Saturday, March 29, 2014
Week 3 of two months… Country one of four… In the scorched hills of Myanmar’s Shan State, I am in route from the small hill station of Kalaw to Inle Lake. I am on foot. I’ve opted to walk for two days amid the scenic hills of the Shan State in order to shorten one of many long-haul bus rides I was to take. Two Japanese college students whom I’ve just befriended and our Burmese trekking guide, Toto, are with me.
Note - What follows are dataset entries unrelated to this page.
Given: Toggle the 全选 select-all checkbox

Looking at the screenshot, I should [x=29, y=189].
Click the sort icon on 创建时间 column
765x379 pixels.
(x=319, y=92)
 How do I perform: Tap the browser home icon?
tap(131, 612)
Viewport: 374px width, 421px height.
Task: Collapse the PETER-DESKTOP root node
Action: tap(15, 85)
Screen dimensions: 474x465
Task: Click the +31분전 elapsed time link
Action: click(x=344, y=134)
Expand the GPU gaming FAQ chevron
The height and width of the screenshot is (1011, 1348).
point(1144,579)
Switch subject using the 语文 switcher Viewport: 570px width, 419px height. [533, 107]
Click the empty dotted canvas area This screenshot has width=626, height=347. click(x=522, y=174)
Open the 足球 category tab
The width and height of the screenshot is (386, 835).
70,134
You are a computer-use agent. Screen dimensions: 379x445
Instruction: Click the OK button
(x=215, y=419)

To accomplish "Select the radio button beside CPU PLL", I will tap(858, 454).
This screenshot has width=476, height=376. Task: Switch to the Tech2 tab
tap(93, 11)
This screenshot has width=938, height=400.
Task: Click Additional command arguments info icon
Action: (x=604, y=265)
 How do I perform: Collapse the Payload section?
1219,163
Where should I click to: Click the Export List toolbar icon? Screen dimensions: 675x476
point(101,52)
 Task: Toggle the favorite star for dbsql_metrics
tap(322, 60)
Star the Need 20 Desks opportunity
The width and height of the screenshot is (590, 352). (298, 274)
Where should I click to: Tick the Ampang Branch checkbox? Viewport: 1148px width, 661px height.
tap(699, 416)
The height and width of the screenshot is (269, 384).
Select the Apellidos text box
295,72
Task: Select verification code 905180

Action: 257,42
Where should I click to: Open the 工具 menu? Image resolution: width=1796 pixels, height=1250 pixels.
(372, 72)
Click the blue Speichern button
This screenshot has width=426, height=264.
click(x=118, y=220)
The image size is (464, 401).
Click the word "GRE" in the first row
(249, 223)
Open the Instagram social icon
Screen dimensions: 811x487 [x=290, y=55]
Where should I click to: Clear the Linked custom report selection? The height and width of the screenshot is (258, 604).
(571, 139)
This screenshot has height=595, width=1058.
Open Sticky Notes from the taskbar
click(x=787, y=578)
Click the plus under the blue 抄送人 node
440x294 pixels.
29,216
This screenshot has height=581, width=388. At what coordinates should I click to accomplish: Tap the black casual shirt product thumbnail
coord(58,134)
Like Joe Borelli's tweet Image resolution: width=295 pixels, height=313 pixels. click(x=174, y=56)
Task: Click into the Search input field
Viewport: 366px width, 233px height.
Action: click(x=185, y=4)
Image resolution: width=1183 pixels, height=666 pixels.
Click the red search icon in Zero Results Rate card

Day 1: Preparations take longer than they should, and we aren’t on the trail until 11 am. This means today’s 20 km will be hiked in the heat of the day. The sun is formidable. We skirt a rice paddy and pass by a water buffalo grazing lazily in the field. The fields are a permanent blaze with the mud-reds and burnt yellows of the dry season.
The true allure of the trek from Kalaw to Inle is cultural. A hiker passes through village after village of various tribes, many of whom still wear traditional clothing and live lifestyles not obviously altered by Myanmar’s burgeoning tourist population. We wind up a hill past the tracks of a colonial British rail. It links Inle and the country’s eastern mountains to the central plains of the Ayarwaddy, the great river, which divides Myanmar in half and serves as its lifeline. At nearly the crest of the hill, the path snakes through a row of shade trees, where we are drawn into the first village.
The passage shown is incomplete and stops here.